SOURCE EXTRACT:
— START —
Urban75 Home About Offline BrixtonBuzz Contact

Nathan Barley Repeats

acid priest said:
It's a grower. 'Nathan Barley' is, if not the 'Kid A', then at least the 'Amnesiac' to 'The Day Today''s 'The Bends' and 'Brass Eye''s 'OK Computer'. :cool:

No it aint, it's sub standard and crap (btw I loved Kid A and Amnesiac straight away were as Ok Computer took a bit of time to get into).
 
akirajoel said:
It's the use of Radiohead albums to make your point....
Well, alternatively it could be:

'The Day Today' = 'F# A#'
'Brass Eye' = 'Skinny Fists'
'Nathan Barley' = 'Yanqui UXO'

...although I feel this wouldn't detail quite the acquired trajectory... :confused:
 
Onket said:
I don't think this is true. It's just not as obvious as Brass Eye etc.

I wouldn't call Brass Eye etc obvious, it's just very well observed. NB is lazy and the comedy equivalent of drinking Tesco Cava compared to Dom Perignon. :p

I think I'd rather watch (shock horror) reruns of the tedium that is Father Ted than this again…
 
Kid_Eternity said:
No it aint, it's sub standard and crap (btw I loved Kid A and Amnesiac straight away were as Ok Computer took a bit of time to get into).

Oooh. Check out the intell-ma-ectual. :rolleyes: :p
 
Kid_Eternity said:
I wouldn't call Brass Eye etc obvious, it's just very well observed. NB is lazy and the comedy equivalent of drinking Tesco Cava compared to Dom Perignon. :p

I think I'd rather watch (shock horror) reruns of the tedium that is Father Ted than this again…
I've always said you missed the point AI
 
Kid_Eternity said:
I wouldn't call Brass Eye etc obvious, it's just very well observed. NB is lazy and the comedy equivalent of drinking Tesco Cava compared to Dom Perignon. :p

I didn't say it was obvious, I just said it's a more obvious humour. Or thats what I meant anyway.
— END —
REQUESTS:
• 1. Using the forum thread, decide whether each statement agrees with it, answering yes or no and quoting the deciding words: (a) Nathan Barley is likened to Tesco Cava, in contrast with Dom Perignon; (b) the reply calling Nathan Barley sub standard says OK Computer was loved straight away; (c) the alternative list pairs 'Brass Eye' with 'Skinny Fists'.
• 2. Quote word for word the stretch of the forum thread that begins with the words containing "Urban75 Home About" and ends with "make your point....".

DATASET EXCERPTS:
— START —
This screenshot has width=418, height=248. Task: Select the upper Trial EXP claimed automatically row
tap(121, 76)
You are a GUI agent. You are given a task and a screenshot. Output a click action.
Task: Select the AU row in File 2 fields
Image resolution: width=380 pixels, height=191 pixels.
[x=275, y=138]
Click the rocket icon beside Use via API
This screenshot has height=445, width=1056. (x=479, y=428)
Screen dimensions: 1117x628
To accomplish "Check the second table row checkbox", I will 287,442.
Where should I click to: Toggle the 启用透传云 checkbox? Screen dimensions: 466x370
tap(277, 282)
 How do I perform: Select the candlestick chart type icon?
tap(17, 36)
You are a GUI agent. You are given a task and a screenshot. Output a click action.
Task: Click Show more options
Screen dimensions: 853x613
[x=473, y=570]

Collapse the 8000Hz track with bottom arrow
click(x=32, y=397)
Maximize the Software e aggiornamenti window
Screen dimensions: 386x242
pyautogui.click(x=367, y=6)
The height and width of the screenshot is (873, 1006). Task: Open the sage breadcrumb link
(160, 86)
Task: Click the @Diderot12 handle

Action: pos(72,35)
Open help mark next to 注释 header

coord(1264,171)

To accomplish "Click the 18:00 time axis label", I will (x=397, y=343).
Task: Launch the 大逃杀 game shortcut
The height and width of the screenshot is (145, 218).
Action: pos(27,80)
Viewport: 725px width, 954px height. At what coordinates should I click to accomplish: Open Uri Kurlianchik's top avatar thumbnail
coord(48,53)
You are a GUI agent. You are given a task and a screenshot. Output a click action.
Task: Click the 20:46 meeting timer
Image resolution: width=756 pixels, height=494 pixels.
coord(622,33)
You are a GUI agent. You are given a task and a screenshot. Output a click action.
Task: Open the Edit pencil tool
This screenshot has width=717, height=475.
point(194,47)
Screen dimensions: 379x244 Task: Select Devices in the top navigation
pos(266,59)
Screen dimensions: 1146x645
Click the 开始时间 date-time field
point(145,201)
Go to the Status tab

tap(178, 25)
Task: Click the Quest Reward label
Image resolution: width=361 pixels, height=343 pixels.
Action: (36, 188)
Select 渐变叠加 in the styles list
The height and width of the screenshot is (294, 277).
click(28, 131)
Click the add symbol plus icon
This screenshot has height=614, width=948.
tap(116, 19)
— END —
RESPONSES TO THE TASKS:
• 1.
(a) Yes: "NB is lazy and the comedy equivalent of drinking Tesco Cava compared to Dom Perignon."
(b) No: "I loved Kid A and Amnesiac straight away were as Ok Computer took a bit of time to get into"
(c) Yes: "'Brass Eye' = 'Skinny Fists'"

• 2.
Urban75 Home About Offline BrixtonBuzz Contact

Nathan Barley Repeats

acid priest said:
It's a grower. 'Nathan Barley' is, if not the 'Kid A', then at least the 'Amnesiac' to 'The Day Today''s 'The Bends' and 'Brass Eye''s 'OK Computer'. :cool:

No it aint, it's sub standard and crap (btw I loved Kid A and Amnesiac straight away were as Ok Computer took a bit of time to get into).
 
akirajoel said:
It's the use of Radiohead albums to make your point....